8. Enter the Dragon Ward of the ICU – Est. $1,000,000 – $4,000,000
China, always looking to outdo Japan in every way had a colossal fucking crash with 12 to 14 Ferraris and Lamborghinis and possibly some other exotics but we can’t find out much more because the communist state-run media covers absolutely everything up. But from the looks of some of the photos, Sum Ting Wong was behind the wheel and started the chain reaction of prancing horses and thus breaking their legs. Just remember that the camping chair you bought from Wall-Mart is probably made from recycled Ferrari metal.
7. Mercedes Benz SL 300 Gullwing – Est. $1,000,000 – $4,800,000
Yes the iconic car that was so gorgeous that it made us forget about the origin countries ugly past. With iconic “gullwing” doors that made you look like a boss when exiting, if you could manage to get out of the damn thing. The Mercedes Benz SL 300 Gullwing was and still is simply amazing. Well this one was simply amazing until it met face to face with a Ford Super Duty. This must have made the owner want to receive his early gullwings to heaven by putting a gun in his mouth.
6. Your Bugatti Veyron Savior Does Not Walk on Water – Est. $1,600,000 – $2,200,000
This is an American face palm as we watch the most magnificent vehicles of the aught decade be carelessly driven into the set of swamp people. This sixteen cylinder 1001hp making sexy beast was under the helm of a so called bird enthusiast and drove into a saltwater marsh. With the thought of insurance fraud on the table, this space cadet maybe shelling out more money in legal defense fees in order to keep him on the streets. So the cost may soon go up.

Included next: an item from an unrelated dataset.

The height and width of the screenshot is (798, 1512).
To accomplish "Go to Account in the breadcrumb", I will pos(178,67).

5. Mr. Bean Befuddles About in His McLaren F1 – Est. $2,000,000 – $2,800,000
Rowan Atkinson is a character and also a damn good driver. Looking at his incredible time on the Top Gear track, this is a man that knows his shit. He has also been the sole owner of his incredible McLaren F1. Being one of the 107 that got built plus the fact that this was the most incredible car of its time makes this one a hard one to bare due to the fact that he really took good care of this car and it was his prized possession.

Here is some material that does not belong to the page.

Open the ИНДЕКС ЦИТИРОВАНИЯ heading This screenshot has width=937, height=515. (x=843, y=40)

4. 1959 Ferrari 250 GT TDF (Totally Destroyed Frontend) – Est. $2,000,000 – $3,000,000
Racetracks are great to run your old cars on because there are no texters to look out for and you usually just come to a stop in some sand unless you’re this unlucky sap I mean chap that wrecks his 1959 Ferrari 250 GT “Tour de France”. During a classic race in 2003 this rich man poor man decided to turn this Ferrari into an MG Midget.
3. Pagani Zonda F Clubsport Roadster Special Mark 1 Overdrive Extra – Est. $2,600,000 – $3,200,000
The more names and letters on an Italian supercar (even made-up) equal higher prices and extra rarity. For this Pagani Zonda only 24 others shared the same name and now thanks to Steffen Korbach which is a British person, there is one less. Accounts speak of a meeting with a barrier at just under 200mph and thanks to the monococque design this cocque sucker and his friend walked away with little injury. You get what you pay for kids.

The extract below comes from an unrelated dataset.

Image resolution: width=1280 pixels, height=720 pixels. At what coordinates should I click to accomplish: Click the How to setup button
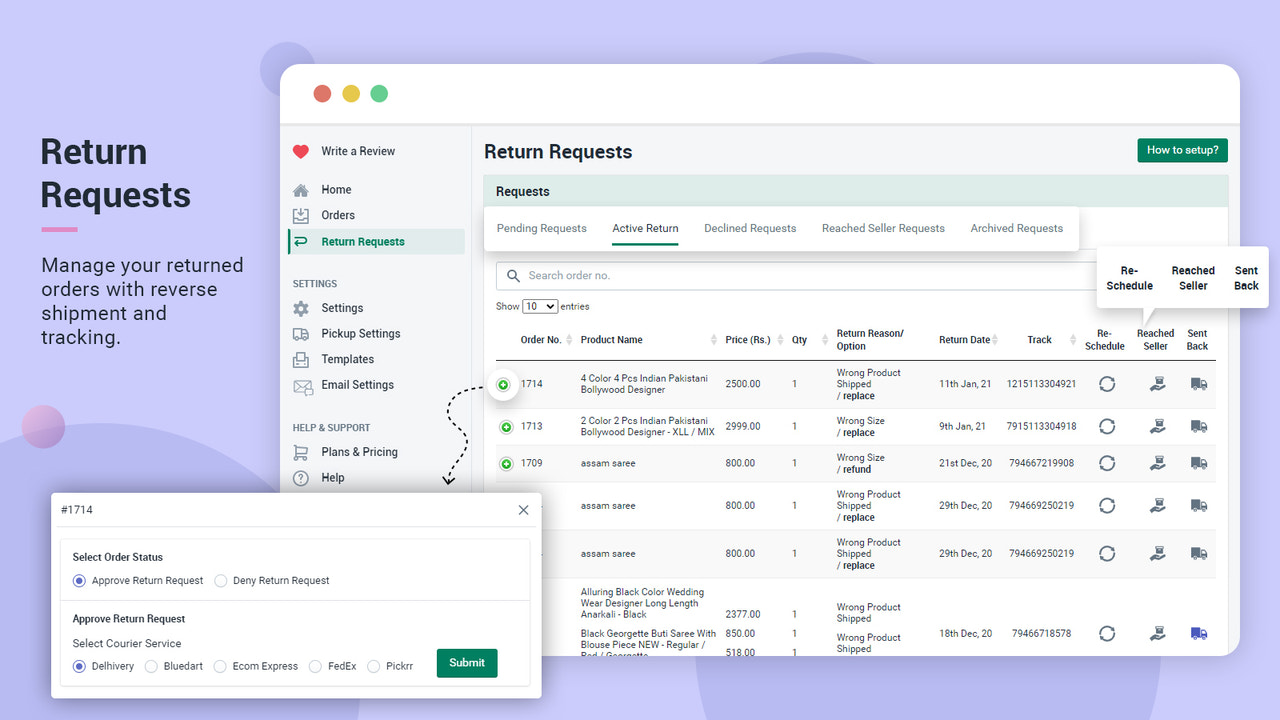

2. Hurricane Heartache for this Ferrari 250 GT Spyder – Est. $10,600,000 – $12,200,000
No dumbass wrecked this Ferrari, instead it was that bitch Mother Nature that decided to play “bury in the sand” with this classic. Yes this baby was left to endure the wrath of a hurricane that completely turned this horse into glue.
1. Ferrari 250 GTO (nothing funny to see here) – Est. $30,000,000 – $35,000,000
This anonymous owner was actually driving this in a historic race and did so without incident but when he drove off the raceway and onto the streets that’s when he screwed the pooch. With the car in front of him stopping short, this Ferrari that is worth more than most countries GDP made a crunch heard around the world. Now this absolute treasure will only be worth a few million. Who gives a shit, it’s only money. (Light’s Pall Mall with $1 bill)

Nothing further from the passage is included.